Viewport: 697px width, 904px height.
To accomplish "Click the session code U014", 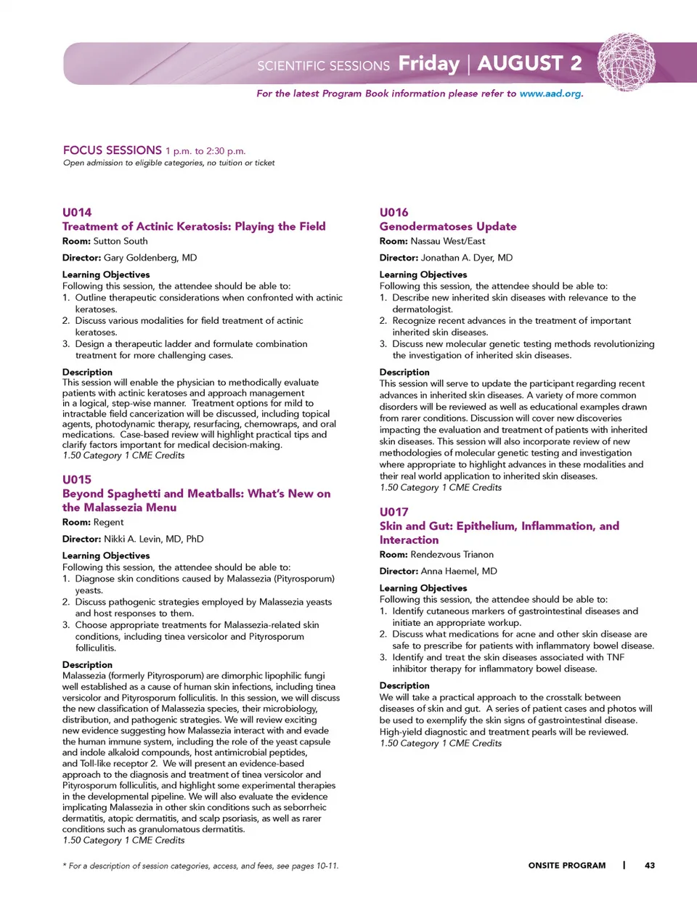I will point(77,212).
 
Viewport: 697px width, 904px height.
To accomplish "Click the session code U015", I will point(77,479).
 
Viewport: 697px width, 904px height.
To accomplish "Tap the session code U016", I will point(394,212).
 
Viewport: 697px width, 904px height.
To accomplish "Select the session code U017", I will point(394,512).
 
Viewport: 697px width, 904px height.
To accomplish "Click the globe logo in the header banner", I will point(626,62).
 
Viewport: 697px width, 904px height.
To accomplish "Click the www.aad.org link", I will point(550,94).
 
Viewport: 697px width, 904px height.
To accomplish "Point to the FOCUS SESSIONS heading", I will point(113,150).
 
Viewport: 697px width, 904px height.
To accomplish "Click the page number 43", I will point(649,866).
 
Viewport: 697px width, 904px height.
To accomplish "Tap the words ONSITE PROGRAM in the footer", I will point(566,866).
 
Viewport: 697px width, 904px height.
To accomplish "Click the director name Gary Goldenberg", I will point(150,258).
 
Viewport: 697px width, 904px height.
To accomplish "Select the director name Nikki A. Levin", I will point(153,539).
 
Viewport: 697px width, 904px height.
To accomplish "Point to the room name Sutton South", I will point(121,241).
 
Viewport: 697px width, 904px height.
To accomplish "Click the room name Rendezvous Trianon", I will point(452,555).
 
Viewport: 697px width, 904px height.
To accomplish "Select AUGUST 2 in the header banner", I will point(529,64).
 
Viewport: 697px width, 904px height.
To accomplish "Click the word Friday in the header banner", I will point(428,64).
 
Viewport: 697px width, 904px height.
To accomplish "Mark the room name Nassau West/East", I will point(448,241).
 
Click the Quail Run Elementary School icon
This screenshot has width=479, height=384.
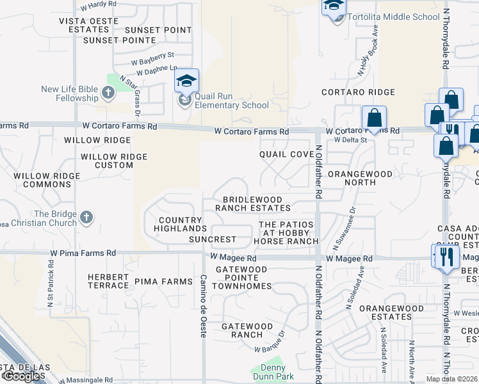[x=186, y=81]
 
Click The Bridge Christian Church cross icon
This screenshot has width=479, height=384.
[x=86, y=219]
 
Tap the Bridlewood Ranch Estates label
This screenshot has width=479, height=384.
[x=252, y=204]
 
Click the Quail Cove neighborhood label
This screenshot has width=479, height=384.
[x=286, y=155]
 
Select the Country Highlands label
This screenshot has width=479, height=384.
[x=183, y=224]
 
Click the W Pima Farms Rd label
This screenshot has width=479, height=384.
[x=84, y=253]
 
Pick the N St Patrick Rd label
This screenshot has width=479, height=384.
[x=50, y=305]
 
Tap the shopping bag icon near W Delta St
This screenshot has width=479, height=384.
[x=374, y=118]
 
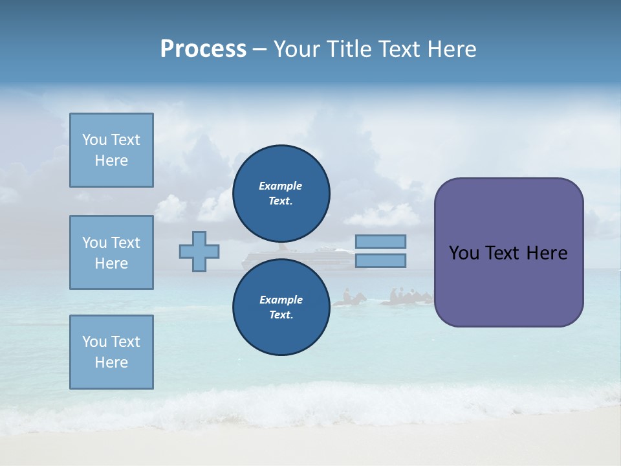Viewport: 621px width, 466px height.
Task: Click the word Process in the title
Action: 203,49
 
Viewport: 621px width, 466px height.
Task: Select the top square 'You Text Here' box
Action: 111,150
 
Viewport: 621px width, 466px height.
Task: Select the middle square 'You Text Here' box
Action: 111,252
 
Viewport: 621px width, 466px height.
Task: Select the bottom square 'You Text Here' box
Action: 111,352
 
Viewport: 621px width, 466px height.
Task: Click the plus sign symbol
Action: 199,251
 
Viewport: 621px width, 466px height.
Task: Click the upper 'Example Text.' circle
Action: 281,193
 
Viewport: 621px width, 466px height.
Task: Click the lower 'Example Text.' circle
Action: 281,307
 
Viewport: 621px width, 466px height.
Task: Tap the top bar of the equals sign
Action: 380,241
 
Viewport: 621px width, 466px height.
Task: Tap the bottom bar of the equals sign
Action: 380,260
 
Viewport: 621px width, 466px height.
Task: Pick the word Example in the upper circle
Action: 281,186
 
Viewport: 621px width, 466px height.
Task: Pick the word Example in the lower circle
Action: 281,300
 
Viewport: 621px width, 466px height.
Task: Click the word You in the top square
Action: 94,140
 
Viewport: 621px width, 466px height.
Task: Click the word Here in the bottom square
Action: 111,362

- WHAT IS ASKED -
Present the stretch of the data above from the line containing "Select the Country Highlands label" through the line containing "[x=50, y=305]" as a Markdown table with the columns No. and Entry, numbering each line and omitting blank lines.

- EXPECTED ANSWER -
| No. | Entry |
|---|---|
| 1 | Select the Country Highlands label |
| 2 | This screenshot has width=479, height=384. |
| 3 | [x=183, y=224] |
| 4 | Click the W Pima Farms Rd label |
| 5 | This screenshot has width=479, height=384. |
| 6 | [x=84, y=253] |
| 7 | Pick the N St Patrick Rd label |
| 8 | This screenshot has width=479, height=384. |
| 9 | [x=50, y=305] |